» **Work instructions**
Leave the pictures out and restate every line below exactly.

(Collected data)
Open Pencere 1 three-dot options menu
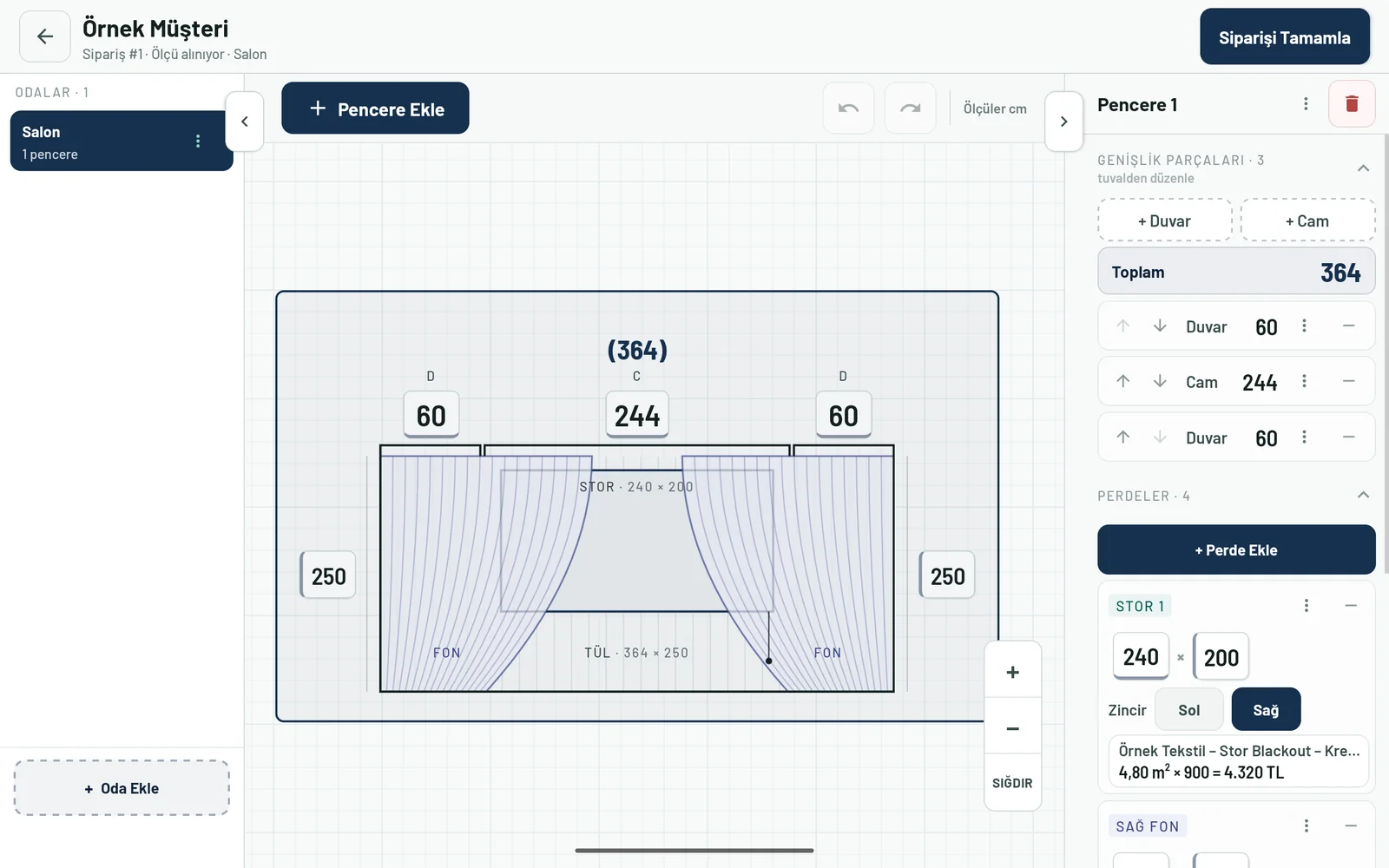The height and width of the screenshot is (868, 1389). click(1306, 104)
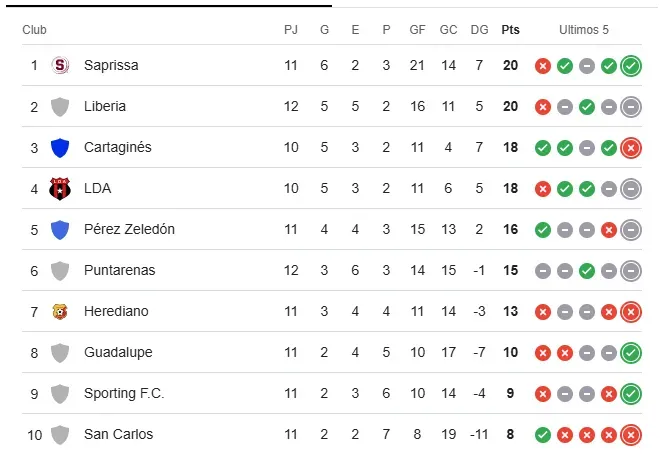Open the Sporting F.C. team link
Image resolution: width=666 pixels, height=461 pixels.
124,394
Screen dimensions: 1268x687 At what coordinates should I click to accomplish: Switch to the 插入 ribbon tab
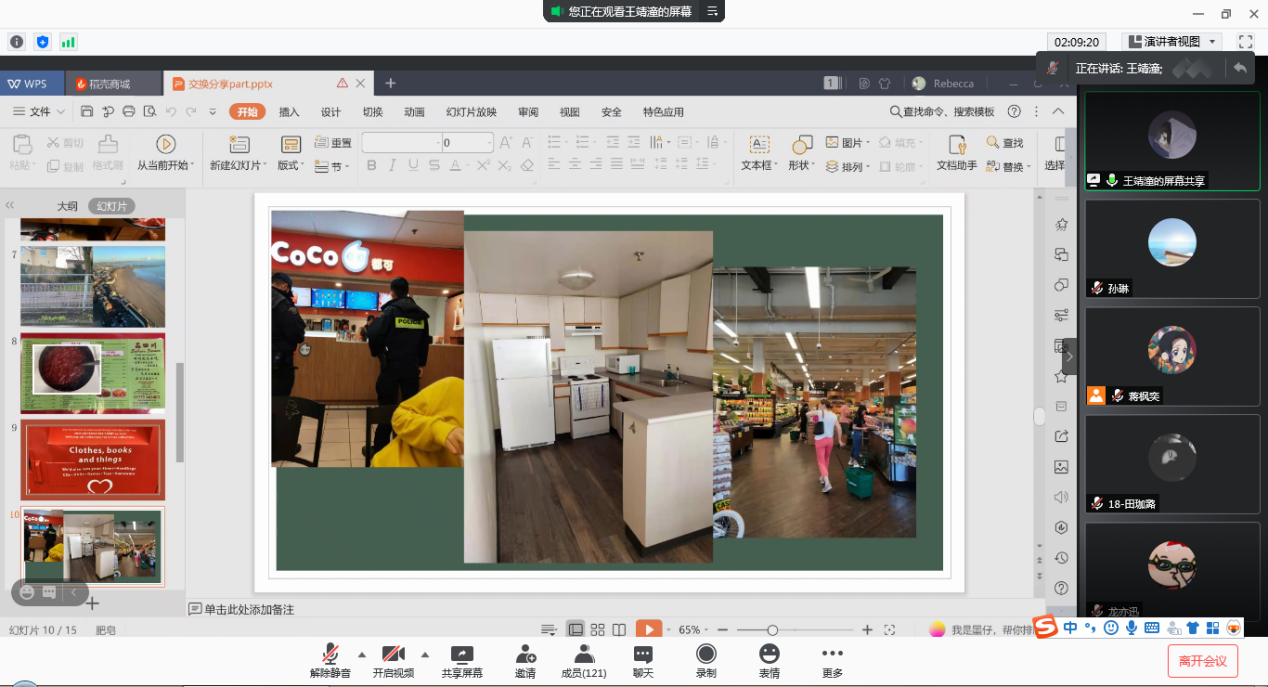[x=289, y=112]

» **Solution for this task**
Open Pencere 1 three-dot options menu
The height and width of the screenshot is (868, 1389). click(1306, 104)
Open the Sporting F.C. team link
Image resolution: width=666 pixels, height=461 pixels.
124,394
Screen dimensions: 1268x687 At what coordinates should I click to accomplish: Switch to the 插入 ribbon tab
[x=289, y=112]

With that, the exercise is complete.